# Pretty good compressor



## cutworm

Thanks for the post. Glad it's doing well. I'm shopping for a new compressor. Mine is getting old. Good info.


----------



## NormG

I am also seeking a compressor, as I have found I am needing one more often that would make task much easier


----------



## Cato

Congrats on your purchase. Glad you got a nice quiet compressor for your shop. They really do come in handy.

I remember looking at the Senco, but when I was building my storage shed I wanted a wheeled compressor at the time.

Senco's and Makita's do seem to get high reviews on them and I'm sure are probably way better than pancake models.

I ended up with a Dewalt, wheeled model, that works well and is not too loud even though it is not an oiler model.

I may be wrong on this so others can correct me, but I don't think you are supposed to use the emergency pressure release as a routine for bleeding off the pressure. I have a ball cock valve on the bottom of my Dewalt and I just slowly open that to bleed off air pressure and moisture when I am done.


----------



## Tedstor

You're right about the pull-ring. Poorly written on my part as I make it sound as if its part of the normal purging process.


----------



## bobasaurus

Just bought one of these. Screwing in the air filter was easy, nothing in the way… maybe they changed the design a bit. Gauges are still positioned oddly. Runs pretty noisy but not bad when wearing earmuffs. Mine came with the oil already in it and at the perfect level.
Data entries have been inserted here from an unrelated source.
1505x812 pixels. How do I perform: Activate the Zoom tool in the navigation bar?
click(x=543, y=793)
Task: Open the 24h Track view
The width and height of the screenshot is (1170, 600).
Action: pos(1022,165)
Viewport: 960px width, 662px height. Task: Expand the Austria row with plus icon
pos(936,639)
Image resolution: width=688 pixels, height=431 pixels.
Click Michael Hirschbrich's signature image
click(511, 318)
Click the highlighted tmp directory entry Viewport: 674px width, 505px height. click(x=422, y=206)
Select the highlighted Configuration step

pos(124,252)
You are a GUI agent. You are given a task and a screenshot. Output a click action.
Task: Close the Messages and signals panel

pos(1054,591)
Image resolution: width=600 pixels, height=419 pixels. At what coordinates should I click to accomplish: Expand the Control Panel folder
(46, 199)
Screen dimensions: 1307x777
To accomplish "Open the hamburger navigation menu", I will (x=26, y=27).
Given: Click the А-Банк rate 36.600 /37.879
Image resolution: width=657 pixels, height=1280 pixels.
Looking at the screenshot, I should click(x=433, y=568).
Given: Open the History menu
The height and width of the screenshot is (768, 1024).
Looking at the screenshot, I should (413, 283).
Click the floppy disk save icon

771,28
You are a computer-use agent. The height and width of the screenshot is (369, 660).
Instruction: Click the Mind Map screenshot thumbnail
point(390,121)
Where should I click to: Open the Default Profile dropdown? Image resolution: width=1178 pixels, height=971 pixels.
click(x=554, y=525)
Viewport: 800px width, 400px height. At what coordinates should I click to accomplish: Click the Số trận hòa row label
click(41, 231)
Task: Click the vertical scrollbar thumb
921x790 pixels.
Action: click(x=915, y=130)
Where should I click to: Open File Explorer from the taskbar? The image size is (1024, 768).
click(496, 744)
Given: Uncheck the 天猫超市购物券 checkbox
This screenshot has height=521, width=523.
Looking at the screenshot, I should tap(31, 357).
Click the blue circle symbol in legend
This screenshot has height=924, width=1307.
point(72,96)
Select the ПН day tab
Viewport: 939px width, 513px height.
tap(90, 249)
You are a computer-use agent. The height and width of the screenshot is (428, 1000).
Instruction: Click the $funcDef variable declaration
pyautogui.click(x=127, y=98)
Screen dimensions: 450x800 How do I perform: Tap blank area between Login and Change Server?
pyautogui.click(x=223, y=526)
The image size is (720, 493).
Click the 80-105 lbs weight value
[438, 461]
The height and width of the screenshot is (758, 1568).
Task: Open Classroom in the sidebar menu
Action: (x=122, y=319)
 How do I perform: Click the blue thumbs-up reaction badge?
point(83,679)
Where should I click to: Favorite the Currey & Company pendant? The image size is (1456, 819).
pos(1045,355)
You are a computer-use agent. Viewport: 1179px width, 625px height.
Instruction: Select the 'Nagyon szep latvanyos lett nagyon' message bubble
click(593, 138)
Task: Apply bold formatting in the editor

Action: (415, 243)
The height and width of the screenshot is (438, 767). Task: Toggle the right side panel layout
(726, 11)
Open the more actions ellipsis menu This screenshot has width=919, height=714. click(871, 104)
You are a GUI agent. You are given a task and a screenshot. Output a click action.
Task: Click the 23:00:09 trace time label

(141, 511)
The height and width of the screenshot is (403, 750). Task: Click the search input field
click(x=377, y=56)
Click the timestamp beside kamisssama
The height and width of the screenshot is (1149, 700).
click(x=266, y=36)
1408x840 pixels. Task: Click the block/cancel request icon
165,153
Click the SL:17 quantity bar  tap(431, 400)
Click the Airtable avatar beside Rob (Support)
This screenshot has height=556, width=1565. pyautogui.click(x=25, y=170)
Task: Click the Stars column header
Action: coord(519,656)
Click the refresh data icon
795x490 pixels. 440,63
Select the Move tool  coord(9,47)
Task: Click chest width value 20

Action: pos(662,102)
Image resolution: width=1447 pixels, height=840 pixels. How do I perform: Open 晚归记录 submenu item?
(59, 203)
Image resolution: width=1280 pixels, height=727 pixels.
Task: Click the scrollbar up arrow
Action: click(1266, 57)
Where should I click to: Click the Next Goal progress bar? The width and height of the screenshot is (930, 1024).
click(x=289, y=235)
I agree that the drain valves are a little high… I wonder if I should tilt the thing to ensure proper drainage.


----------



## Tedstor

Bob- I tilt mine slightly whenever I think about it. But you obviously have to be careful to not spill the oil from the reservoir. 
Three years later with moderate use…....mine is still humming along like new. I'd be thrilled to get 10-15 years out of it.


----------